ORT CLI vs. Programmatic

Hi,

As an experiment, I am running a conversion/optimization from PyTorch to ONNX with dolly-v2-3b. The CLI approach ran successfully for optimization O3 on a Dell 7540 (Xeon E-2286M x 16; 64GB memory). It resulted in a 15% reduction when compared to a not optimized conversion.

When attempting the same via a programmatic approach the program gets killed by the Kernel as it exceeds available memory resources (100% RAM and Swap). This happens when the optimze() method of ORTOptimizer is called. The last output seen is “Optimizing model…”. The configuration was generated with AutoOptimizationConfigO3().

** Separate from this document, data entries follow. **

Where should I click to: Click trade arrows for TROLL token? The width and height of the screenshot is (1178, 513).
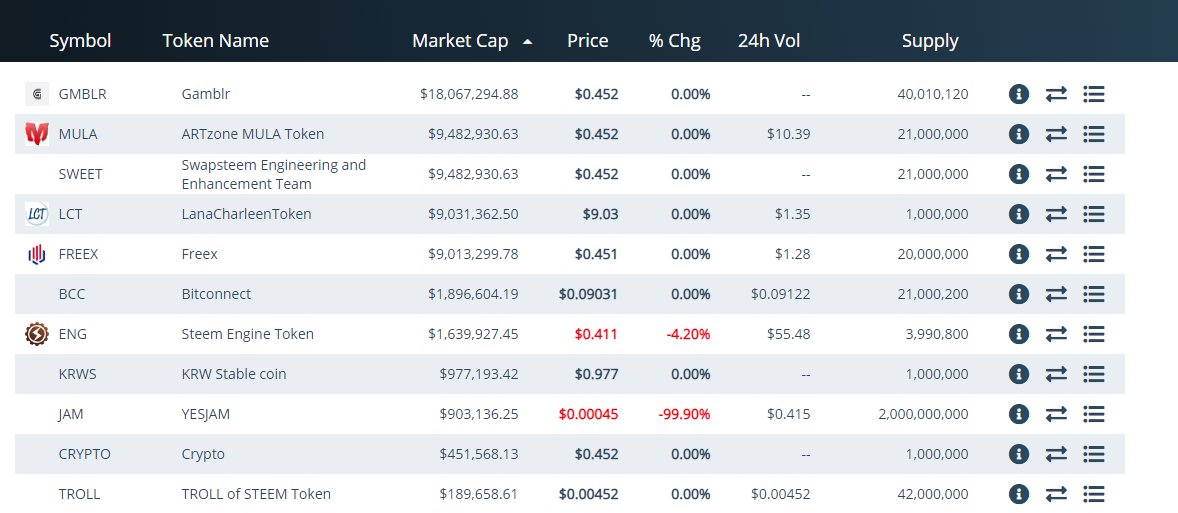point(1056,494)
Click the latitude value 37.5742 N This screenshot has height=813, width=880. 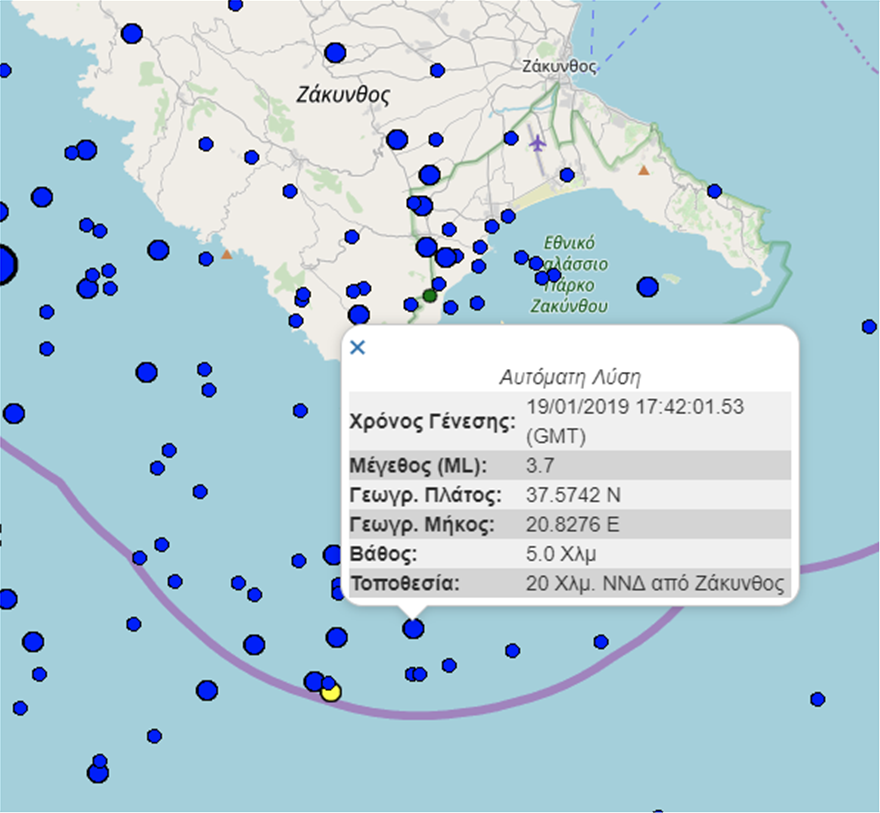[x=574, y=495]
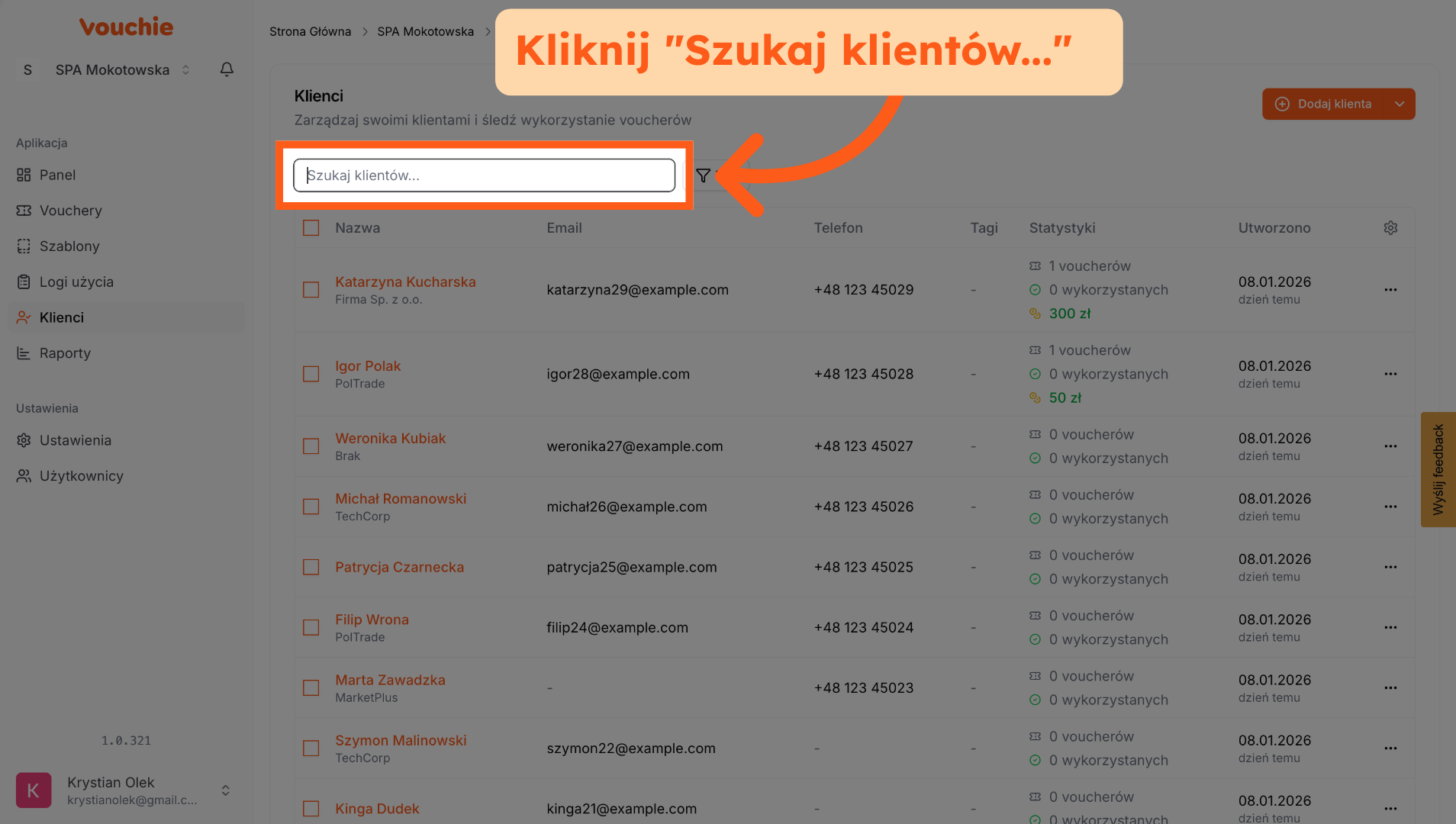Click the Szukaj klientów search field
The image size is (1456, 824).
[x=484, y=175]
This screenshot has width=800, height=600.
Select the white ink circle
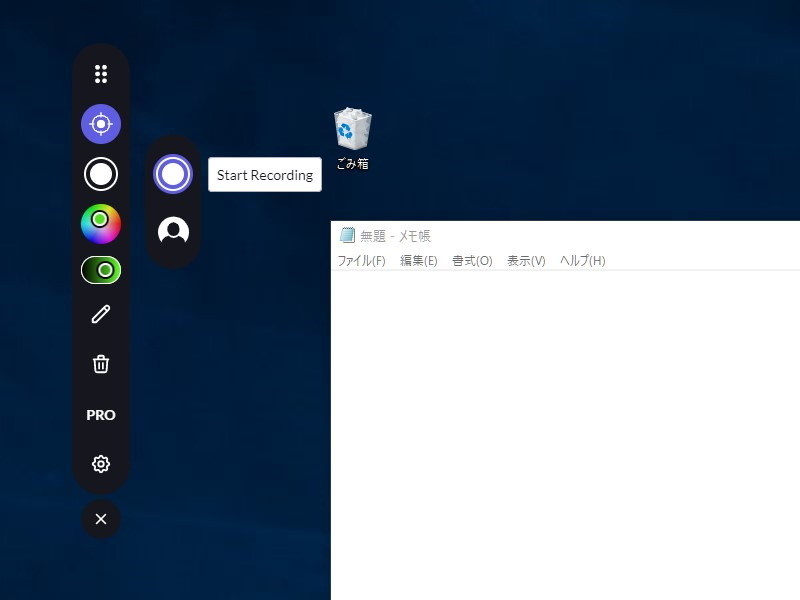point(100,173)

With the CLI execution, memory use never exceeds 80%, with about 25% of Swap. Hence, I have a few questions:

Is there a guide as to required resources for programmatic and CLI ORT Optimum execution?
What makes it require more resources under the API based optimization?
In both cases optimization is the same with Level O3, is there more optimization techniques applied with the programmatic approach as compared to the CLI approach?

Thanks,
Borell

Hi Borell! Could you share the CLI commands and the script you used to compare both approaches please?

Hi regisss,

Thanks for the reply, I can certainly send you the code. I wrote a Python module which runs CLI or optionally programmatic code. Doesn’t seem that there is an option to attach files. I can paste the code in a reply if that is OK, it is not very long.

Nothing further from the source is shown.